Das Bildungsangebot wird zudem übersichtlicher und macht eine flächendeckende Versorgung auch für die Schulträger einfacher. Das bedeutet mehr Möglichkeiten bei der Schulwahl an mehr Wohnorten – also auch hier mehr Bildungsgerechtigkeit.

Für zwei gleichberechtigte Sekundarschulen spricht schließlich auch der massive Mangel an Lehrkräften, der bisher gerade die nichtgymnasialen Schularten betrifft. Auch hier wird eine bessere Verteilung ermöglicht. Vorteile bietet auch die effektivere Nutzung bereits bestehender Schulbauten und Räumlichkeiten.

Ein starkes Zwei-Säulen-System im Sekundarbereich

Aus der Zusammenführung der Hauptschule, der Werkrealschule, der Realschule und den Gemeinschaftsschulen wird eine neue Sekundarschulart eingerichtet. Die andere Säule wird weiterhin das Gymnasium bilden. Beide Säulen sind gleichwertig und ermöglichen den Weg zum Abitur. Die neue Schulart bietet aber auch den Hauptschulabschluss und den Mittleren Abschluss an. Ziel ist dort, Schritt für Schritt einen individuell abgestimmten Weg und den passenden Abschluss zu ermöglichen. Der gymnasiale Pfad ist möglich, aber nicht alternativlos vorgegeben.

Nach Klasse 9 und 10 gibt es das Angebot für den Hauptschulabschluss. Nach Klasse 10 ist der Mittlere Abschluss möglich, nach 13 Jahren das Abitur. Jeweils vor Beginn der Klassenstufe 9 und 10, in der ein Abschluss ansteht, muss sich die Schülerin oder der Schüler entscheiden, ob sie am Ende des Schuljahres einen Abschluss ablegen will. Auch nach erfolgreichem Abschluss ist es möglich, die Schule weiter zu besuchen und einen höheren Abschluss zu erreichen. Der Lernfortschritt ist der Anhaltspunkt dafür, welchen Schulabschluss eine Schülerin oder ein Schüler erreichen möchte und erreichen kann.

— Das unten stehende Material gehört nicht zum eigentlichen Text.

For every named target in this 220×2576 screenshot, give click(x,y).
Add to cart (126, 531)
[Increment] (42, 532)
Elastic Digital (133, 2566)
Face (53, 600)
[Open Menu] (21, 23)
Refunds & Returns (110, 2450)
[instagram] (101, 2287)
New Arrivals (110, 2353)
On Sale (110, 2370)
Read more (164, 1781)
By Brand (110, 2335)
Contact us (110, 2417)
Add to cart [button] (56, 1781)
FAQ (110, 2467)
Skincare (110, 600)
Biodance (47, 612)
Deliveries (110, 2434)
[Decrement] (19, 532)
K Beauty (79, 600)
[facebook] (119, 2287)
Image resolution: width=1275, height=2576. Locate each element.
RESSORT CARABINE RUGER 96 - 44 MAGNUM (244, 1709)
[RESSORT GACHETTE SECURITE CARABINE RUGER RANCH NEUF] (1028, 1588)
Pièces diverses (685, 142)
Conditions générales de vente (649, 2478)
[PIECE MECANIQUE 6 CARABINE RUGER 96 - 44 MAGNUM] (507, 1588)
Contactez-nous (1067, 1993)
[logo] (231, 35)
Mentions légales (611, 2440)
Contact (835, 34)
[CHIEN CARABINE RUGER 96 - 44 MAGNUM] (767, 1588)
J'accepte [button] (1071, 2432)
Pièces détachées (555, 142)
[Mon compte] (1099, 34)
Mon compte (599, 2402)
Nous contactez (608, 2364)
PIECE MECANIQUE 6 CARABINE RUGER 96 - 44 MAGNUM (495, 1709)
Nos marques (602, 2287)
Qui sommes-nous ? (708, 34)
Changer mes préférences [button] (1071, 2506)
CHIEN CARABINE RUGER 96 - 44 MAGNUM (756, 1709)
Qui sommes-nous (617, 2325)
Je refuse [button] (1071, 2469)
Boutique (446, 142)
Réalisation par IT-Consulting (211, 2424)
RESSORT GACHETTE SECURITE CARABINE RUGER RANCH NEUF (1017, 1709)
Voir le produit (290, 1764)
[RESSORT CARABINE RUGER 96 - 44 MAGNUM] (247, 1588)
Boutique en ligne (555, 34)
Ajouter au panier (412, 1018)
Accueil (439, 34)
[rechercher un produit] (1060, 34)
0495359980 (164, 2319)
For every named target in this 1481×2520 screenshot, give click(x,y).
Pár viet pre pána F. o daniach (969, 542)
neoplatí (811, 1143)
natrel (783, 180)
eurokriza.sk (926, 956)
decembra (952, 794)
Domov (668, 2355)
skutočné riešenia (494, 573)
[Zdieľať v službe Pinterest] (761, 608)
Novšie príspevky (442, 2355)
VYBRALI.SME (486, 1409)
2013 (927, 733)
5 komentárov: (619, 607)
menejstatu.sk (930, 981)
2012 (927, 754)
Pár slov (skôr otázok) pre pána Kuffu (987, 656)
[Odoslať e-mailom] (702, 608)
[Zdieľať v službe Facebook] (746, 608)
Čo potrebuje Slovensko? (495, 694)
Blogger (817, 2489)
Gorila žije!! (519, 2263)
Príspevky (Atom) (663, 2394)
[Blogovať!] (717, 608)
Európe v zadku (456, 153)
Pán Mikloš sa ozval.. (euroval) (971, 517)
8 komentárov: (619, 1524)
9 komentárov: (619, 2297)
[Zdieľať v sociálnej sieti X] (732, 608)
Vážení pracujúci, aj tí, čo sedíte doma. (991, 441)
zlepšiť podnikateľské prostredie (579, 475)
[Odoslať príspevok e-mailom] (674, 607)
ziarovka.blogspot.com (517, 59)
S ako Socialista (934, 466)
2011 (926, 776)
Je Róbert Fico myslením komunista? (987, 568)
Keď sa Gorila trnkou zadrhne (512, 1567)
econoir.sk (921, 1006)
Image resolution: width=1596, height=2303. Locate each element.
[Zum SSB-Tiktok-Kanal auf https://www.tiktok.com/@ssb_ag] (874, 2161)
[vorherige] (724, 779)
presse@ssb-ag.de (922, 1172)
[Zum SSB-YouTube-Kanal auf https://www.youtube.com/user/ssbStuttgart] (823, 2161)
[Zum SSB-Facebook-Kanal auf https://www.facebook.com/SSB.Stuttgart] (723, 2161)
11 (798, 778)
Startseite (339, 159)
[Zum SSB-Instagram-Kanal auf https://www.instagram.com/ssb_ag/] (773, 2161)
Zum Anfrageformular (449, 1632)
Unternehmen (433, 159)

Alle Kinder werden in der neuen Schulart in den Klassenstufen 5 bis 6 gemeinsam in ihren Klassengemeinschaften unterrichtet. In dieser Orientierungsphase gibt es kein „Sitzenbleiben“ und eine zeitweise Auflösung der Fächer.

Ab Klasse 7 kann für einzelne Fächer ein Kurssystem eingerichtet werden, das die Vorbereitung auf verschiedene Abschlüsse erlaubt. Die Kurse sind dabei so angelegt, dass ein Niveauwechsel immer mindestens zum Halbjahr oder zum neuen Schuljahr möglich ist. Die Klassenstufe 11 dient der Abiturvorbereitung. In den Klassenstufen 12 und 13 wird, wie am Gymnasium, im Rahmen der Kursstufen die allgemeine Hochschulreife abgelegt.

Der Unterricht der neuen Schulart soll stark auf individuelle Begabungen und individuelle Förderung ausgerichtet sein. Datengestützte Qualitätsentwicklung ist darum entscheidend. So wird auch über zusätzliche Förder- oder Begabtenangebote entschieden.

Entscheidend anders ist in der neuen Schulart auch eine individualisierte Feedbackkultur mit personalisierten Lernentwicklungsberichten.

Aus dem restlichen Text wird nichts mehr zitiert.